ACTIVITY >>
Reproduce word for word the stretch of the essay on application processes below, from "For reasons I" through "for my future.".

SELECTED PASSAGE >>
-- -- --

The Application is Half the Battle

For reasons I still don’t fully understand, when I was in high school a few hundred years ago or so, I received an application from Oral Roberts University. I hadn’t requested one and still don’t know how they got my name. Although I didn’t apply, I was impressed by the lengthy application form, which I remember being somewhere around 10 or 12 pages and included things like personal Christian testimony and pledges to have no fun whatsoever for four years. (Something like that.) It was also the first application I’d ever seen that required a photo.

Little did I know, this application was pretty much an omen for my future.

When most normal people apply for jobs, they fill in a one or two page application, turn in a one or two page resume and sit through an interview with “What are your strengths?” “In what ways are you a moron?” etc. In my case, with the exception of some summer work, every job I’ve ever had, and one I didn’t, have involved lengthy applications and application processes.

-- -- --

INPUT DATA >>

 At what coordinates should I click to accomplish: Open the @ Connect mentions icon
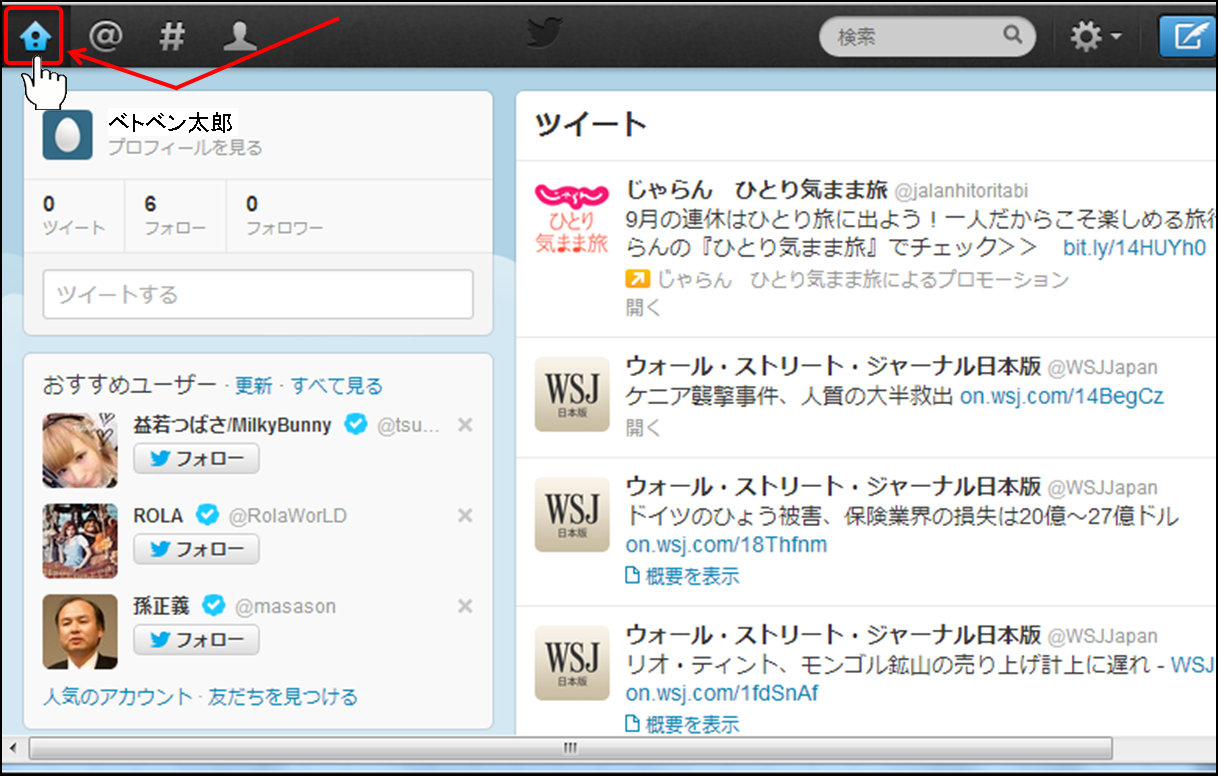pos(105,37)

-- -- --

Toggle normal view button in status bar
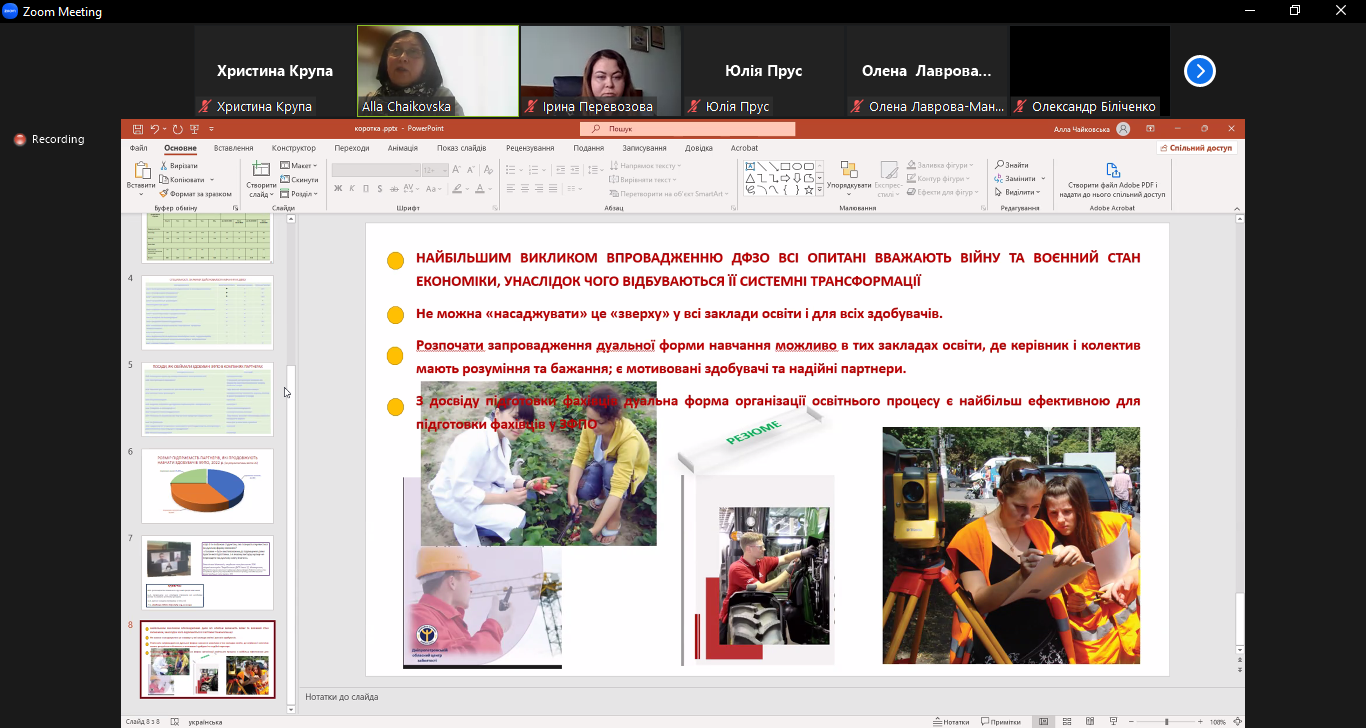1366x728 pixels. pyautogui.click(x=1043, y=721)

-- -- --

FINISHED EXERCISE >>
For reasons I still don’t fully understand, when I was in high school a few hundred years ago or so, I received an application from Oral Roberts University. I hadn’t requested one and still don’t know how they got my name. Although I didn’t apply, I was impressed by the lengthy application form, which I remember being somewhere around 10 or 12 pages and included things like personal Christian testimony and pledges to have no fun whatsoever for four years. (Something like that.) It was also the first application I’d ever seen that required a photo.

Little did I know, this application was pretty much an omen for my future.